*Extrait du document:*
|---|
Hormis ces saillies, la mise en scène de Hill est assez sage- tout au service, comme c'est souvent le cas dans les aventures de Sherlock Holmes- des avancées d'une enquête dont les spectateurs ne doivent pas manquer un developpement. Le docteur Watson est incarné avec moins de bonhomie que ce que l'on a pu voir parfois, et le Holmes de Neville est parfait de retenue, sans qu'il lui soit nécessaire d'appuyer sur la supposée misanthropie du personnage. Lestrade, en revanche, correspond bien au cliché en vigueur et s'avère aussi épais et peu compétent qu'à l'habitude.

Le film s'emploie à illustrer la thèse devenue très répandue au sujet de l'éventreur : les meurtres seraient commis par un membre de la société dirigeante, incarnant et radicalisant, en quelque sorte, des rapports de domination de la classe bourgeoise et aristocratique sur la classe laborieuse et proléraire. Il ne s'agit cependant que d'un arrière plan idéologique au film, qui constitue une des belles réussites des incarnations cinématographiques de la mythologie crée par Conan Doyle, et qui déploie un solide scénario, feuilletonesque comme il se doit, à la conclusion un tantinet trop prévisible, mais bien amenée, et assez logique.

On notera une pointe d'humour final, Sherlock survivant à un incendie, et répondant à l'étonnement de Watson par un malicieux : « mais voyons, c'est mon invincibilité légendaire ! », clin d'oeil, certainement, à l'improbable résurrection consentie par Doyle à son héros.

samedi 3 décembre 2011

44- Frankenstein créa la femme (Frankenstein created woman), Terence Fisher, Grande-Bretagne, 1967




Indestructible, inoxydable, invincible, insubmersible, invaincu, incroyant, tel est le Baron Frankenstein imaginé par Terence Fisher et ses différents scénaristes. C'est presque avec humour qu'on peut voir la première scène de ce nouveau film. Le Baron y gît, donné pour mort cliniquement. Un assistant ventripotent et moustachu, visiblement très angoissé consulte une montre. Un compte à rebours dont l'enjeu nous est inconnu s'achève et le Baron, d'un claquement de doigts, ressuscite comme on se lève d'une bonne sieste.
|---|
*Lignes de données:*
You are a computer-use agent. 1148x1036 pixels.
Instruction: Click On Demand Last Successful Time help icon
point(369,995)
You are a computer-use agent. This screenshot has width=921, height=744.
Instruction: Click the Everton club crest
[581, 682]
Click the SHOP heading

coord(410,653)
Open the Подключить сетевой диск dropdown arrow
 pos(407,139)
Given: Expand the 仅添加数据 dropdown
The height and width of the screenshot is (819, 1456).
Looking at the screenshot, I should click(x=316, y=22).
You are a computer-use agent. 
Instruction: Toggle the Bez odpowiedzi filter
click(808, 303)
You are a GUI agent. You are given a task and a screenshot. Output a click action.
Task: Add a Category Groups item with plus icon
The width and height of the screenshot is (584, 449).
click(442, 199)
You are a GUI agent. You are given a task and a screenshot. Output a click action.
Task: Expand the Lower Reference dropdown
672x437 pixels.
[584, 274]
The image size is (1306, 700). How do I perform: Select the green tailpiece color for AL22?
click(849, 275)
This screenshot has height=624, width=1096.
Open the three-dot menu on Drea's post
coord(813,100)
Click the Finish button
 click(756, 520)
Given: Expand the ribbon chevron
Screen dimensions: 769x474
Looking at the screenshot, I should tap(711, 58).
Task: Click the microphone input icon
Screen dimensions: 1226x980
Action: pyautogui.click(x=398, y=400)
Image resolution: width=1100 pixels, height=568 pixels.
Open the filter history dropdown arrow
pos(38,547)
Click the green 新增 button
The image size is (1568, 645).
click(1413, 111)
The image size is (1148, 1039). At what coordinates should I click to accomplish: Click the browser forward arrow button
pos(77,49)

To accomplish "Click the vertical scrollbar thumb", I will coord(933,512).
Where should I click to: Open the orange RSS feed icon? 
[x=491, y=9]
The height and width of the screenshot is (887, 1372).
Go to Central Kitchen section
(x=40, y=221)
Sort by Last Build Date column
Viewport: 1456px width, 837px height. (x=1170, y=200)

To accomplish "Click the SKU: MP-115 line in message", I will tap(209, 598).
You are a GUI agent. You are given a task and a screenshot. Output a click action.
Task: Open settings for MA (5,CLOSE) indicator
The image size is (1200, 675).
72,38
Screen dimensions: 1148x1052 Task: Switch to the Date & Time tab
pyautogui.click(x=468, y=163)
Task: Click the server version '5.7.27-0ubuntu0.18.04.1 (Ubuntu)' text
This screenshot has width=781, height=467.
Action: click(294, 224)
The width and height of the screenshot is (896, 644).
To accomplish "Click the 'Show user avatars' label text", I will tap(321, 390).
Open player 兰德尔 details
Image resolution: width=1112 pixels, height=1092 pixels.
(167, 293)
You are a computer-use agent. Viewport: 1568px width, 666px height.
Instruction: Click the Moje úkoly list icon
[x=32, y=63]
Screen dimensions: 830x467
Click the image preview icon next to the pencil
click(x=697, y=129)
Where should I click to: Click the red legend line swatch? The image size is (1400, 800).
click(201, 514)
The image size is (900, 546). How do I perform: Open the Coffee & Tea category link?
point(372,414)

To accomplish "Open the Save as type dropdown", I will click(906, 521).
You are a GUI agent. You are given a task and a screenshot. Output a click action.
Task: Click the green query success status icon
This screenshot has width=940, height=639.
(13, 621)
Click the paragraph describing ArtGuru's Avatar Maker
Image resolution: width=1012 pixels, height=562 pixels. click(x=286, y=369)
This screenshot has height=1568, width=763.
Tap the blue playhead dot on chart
|---|
*Consigne écrite A:* D'après l'extrait du document, qui a réalisé « Frankenstein créa la femme », et en quelle année ?
*Consigne écrite B:* Recopiez telles quelles les lignes de données, en commençant par la ligne qui contient « The height and width of the screenshot is (887, 1372). » et en terminant par celle qui contient « point(372,414) ».
L'extrait du document et les lignes de données proviennent de sources différentes.

*Résultat de l'exercice A:* Terence Fisher, en 1967.

*Résultat de l'exercice B:*
The height and width of the screenshot is (887, 1372).
Go to Central Kitchen section
(x=40, y=221)
Sort by Last Build Date column
Viewport: 1456px width, 837px height. (x=1170, y=200)

To accomplish "Click the SKU: MP-115 line in message", I will tap(209, 598).
You are a GUI agent. You are given a task and a screenshot. Output a click action.
Task: Open settings for MA (5,CLOSE) indicator
The image size is (1200, 675).
72,38
Screen dimensions: 1148x1052 Task: Switch to the Date & Time tab
pyautogui.click(x=468, y=163)
Task: Click the server version '5.7.27-0ubuntu0.18.04.1 (Ubuntu)' text
This screenshot has width=781, height=467.
Action: click(294, 224)
The width and height of the screenshot is (896, 644).
To accomplish "Click the 'Show user avatars' label text", I will tap(321, 390).
Open player 兰德尔 details
Image resolution: width=1112 pixels, height=1092 pixels.
(167, 293)
You are a computer-use agent. Viewport: 1568px width, 666px height.
Instruction: Click the Moje úkoly list icon
[x=32, y=63]
Screen dimensions: 830x467
Click the image preview icon next to the pencil
click(x=697, y=129)
Where should I click to: Click the red legend line swatch? The image size is (1400, 800).
click(201, 514)
The image size is (900, 546). How do I perform: Open the Coffee & Tea category link?
point(372,414)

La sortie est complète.